One recovering alcoholic I spoke to said this about her drinking habit, which eventually left her in jail with no money and no family to call: "I firmly believe that alcohol saved my life. It just stopped working." For years of her teenage life, she was incredibly uncomfortable in social situations. She was overwhelmed at parties and couldn't seem to hold onto any friends. Then she found alcohol, and her problems seemed to lift. She was finally able to carry on a conversation. Everything was easier. She felt comfortable in her own skin. "I had arrived," she told me.
But eventually the substance - in her case alcohol - stopped working.
This is where seeing drug addiction as a disease or as a moral failing falls dramatically and tragically short. And a new approach is needed.
"In actuality [addiction] is a form of pathologic learning," says Szalavitz. "With addiction overwhelming changes occur in the brain region involving areas that evolved for things like love and sex and feeding. All these things that are fundamental to reproduction," says Szalavitz.
That means that addiction will create what Szalavitz calls "very powerful drives" - strong desires to take the drug repeatedly even if it's not providing any pleasant effects. But it doesn't make addicts totally powerless either.
"We've just been getting this completely backwards, by failing to address the role of learning. If you want to call it a disease, the kind of disease it is is a learning disease."

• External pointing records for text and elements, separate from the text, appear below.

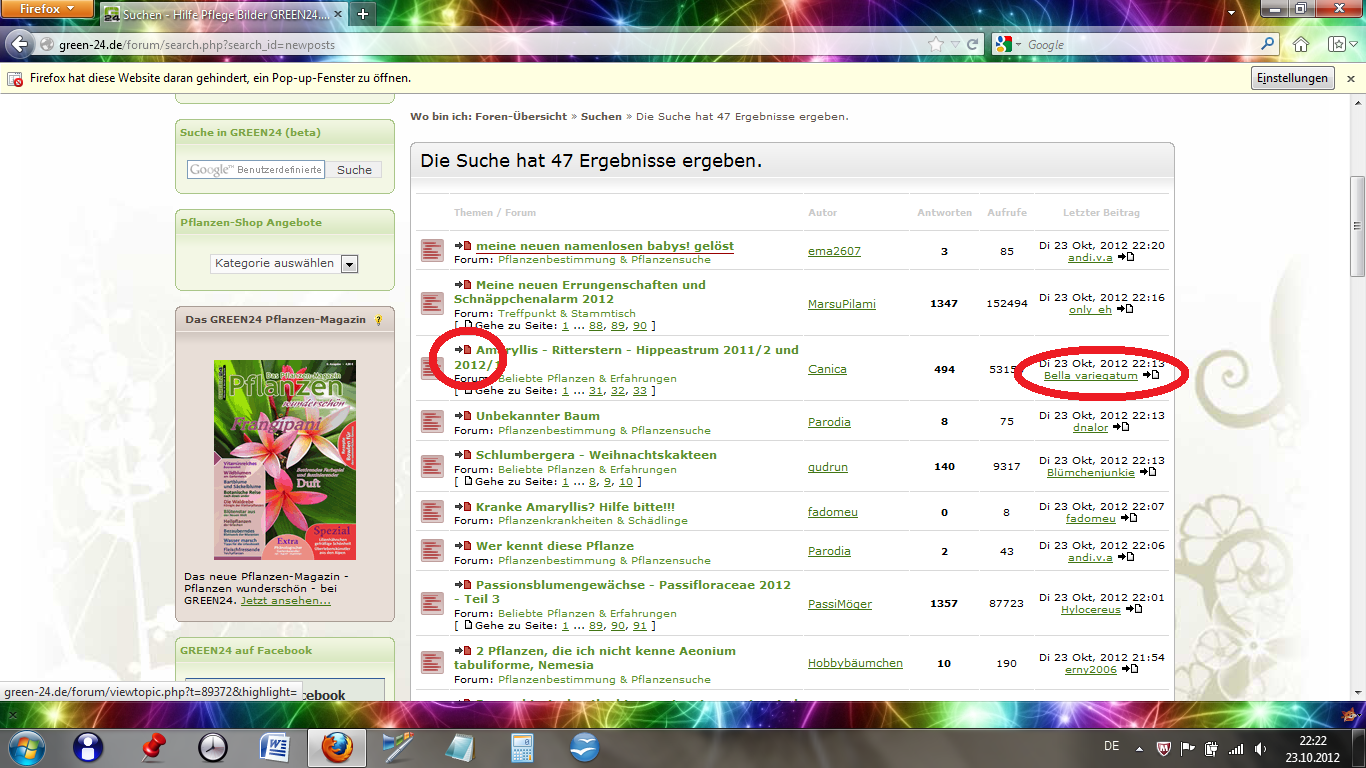Open author profile MarsuPilami
Viewport: 1366px width, 768px height.
(x=841, y=304)
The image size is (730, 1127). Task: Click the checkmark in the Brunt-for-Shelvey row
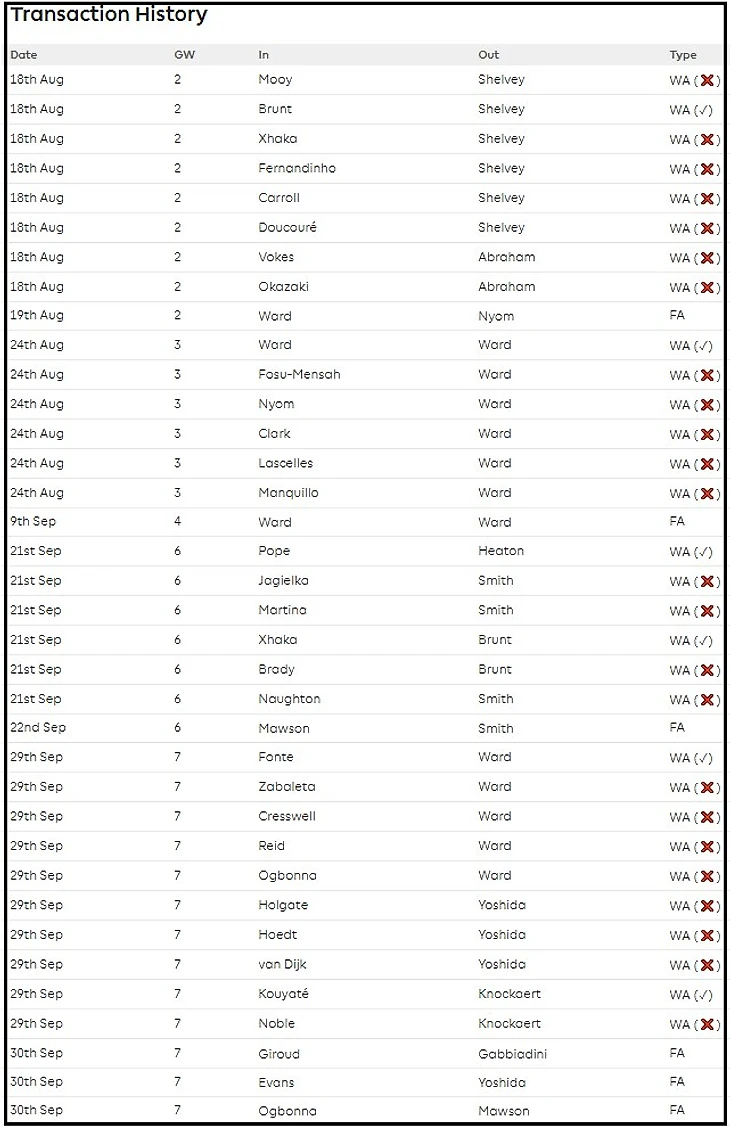click(704, 110)
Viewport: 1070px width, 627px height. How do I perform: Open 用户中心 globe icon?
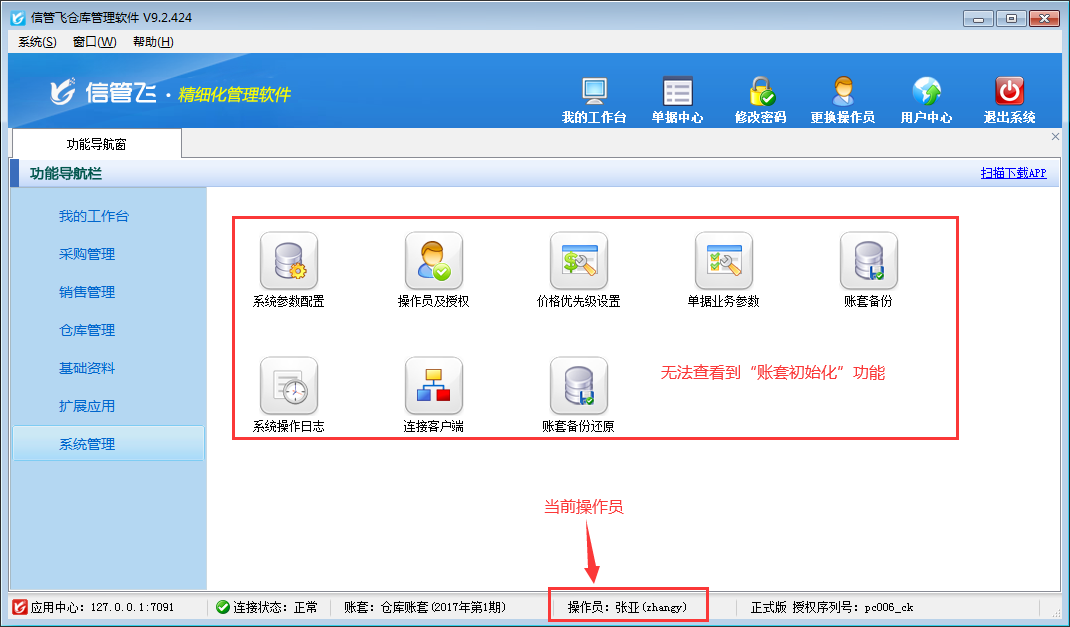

This has been proven time and time again with things like clean needle exchanges, where providing addicts with access to sterile needles has resulted in dramatically reduced rates of diseases like HIV/AIDS. "The way it's been framed as a disease is people can't control anything about themselves - they wouldn't use clean needles or try to protect their health in any way, but that's been proven false with things like needle exchanges."
Evidence that addicts can learn healthy behavior is crucial, because it highlights the role addiction plays in learning. It's also incredibly hopeful, because it suggests that addicts can change, provided they have access to the right resources.
"The bottom line in terms of this is that we know people with addiction have a skewed decision-making system, but they don't have no free will," said Szalavitz.